The Walls Caved In
My life is far from a dream and even farther from a fairy tale. Once I get myself up out and out bed, I slowly walk my aching body to the bathroom to pee. I have to pee every hour or more and I can not control my bladder any longer. If it wants to work it wants to work. I am now seen running to the bathroom sometimes so I do not pee myself. ys numb, tingly. Sore. Tight. My vision is so blurry I cant see to get out of bed. I roll over and push myself up. Nodding my head, rolling my shoulders and seeing if I can feel the ground beneath my feet today.
Glamour at its finest perhaps?
Because glamour really is about covering up imperfections and flaws and enhancing the natural beauty with colors and contour to show the world a different version of yourself. I still am glamourous because I have peed my pants and no one knew! I am not ashamed to say it anymore. I may be beautiful but my body is disabled.
Disabled from me going to fast. To hard. Being too stressed out. Crying too much. Begging for help. Never getting help. Being let down by everyone who said they would help you but don't. My body has taken a beating from the world, from me and from my life. It is time to rest.
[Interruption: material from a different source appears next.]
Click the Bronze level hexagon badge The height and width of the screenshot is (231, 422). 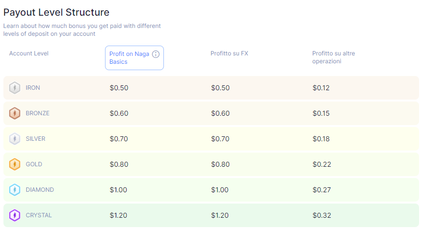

I fight the fact that it is time to rest. it has been a thought I can not comprehend like I usually do. Does that mean this is the end of my life? Am I dying? Am I too tired to get up because my body is dying? I just need some answers and guidance.
I want to make plans. I can move back to California and live in La Jolla. I can go to USC to get my Masers. I Can eventually travel the world as I had been planning since 2009. I want to fall in love. Real love. I don't even know what real love is. I want to know what love is. I want to show someone all the exciting spots I found and the places that make me smile. How can I think of these things and pretend like my life is normal when everyday I watch my body get smaller and smaller and my hands weaker. My mind is not as sharp and my eyes only can take so much in one day. My legs ache from the pian of using them. My feet numb and beat up from not being able to feel the ground beneath me. No doctor has seen my condition as bad as it is ever. I have seen over 100 doctors and the damage is just so bad that all we can do is pallitatative care and keep my mind active.
I no longer can hike the Arizona mountains. I could not kayak and paddleboard in La Jolla. My body is just not strong enough to keep up. So I told myself to go back to Arizona and now you have something to look forward to. Getting better again so you can go back to La Jolla to do all the things still left to do!
The thoughts that go through my brain daily are frustrating and heart breaking but I don't know the answers and by saying it out loud I know that the answers will find their way to me. I have been letting things go and asking out loud for help and it has worked. I am hoping tomorrow the doctor and I Can have a real conversation about life expectancy in my condition. They have got to talk to me about this and not write me off. I am scared and worried and fighting so hard to stay alive.
I manifest a healthy body everyday. I do hours and hours of yoga, pilates and pool therapy. I swallow about twenty pills a day. I smoke marijuana all day long. I take massive amount of pain meds just to get up some days. I am in bad shape. But this also reflects a very fun summer on the river and a long road trip to beach cruise it down the San Diego Coast.
I am doing it all. Now lets pray god has a miracle in store or a way to ease my suffering so I can continue to live. I appreciate all the prayers and thoughts. I had a great time on my runaway vacation and my parents and I are in a good place. I have to just not be so angry. I have a right to be angry but I have to let it go. Please keep thinking of me as I learn to let go of my anger.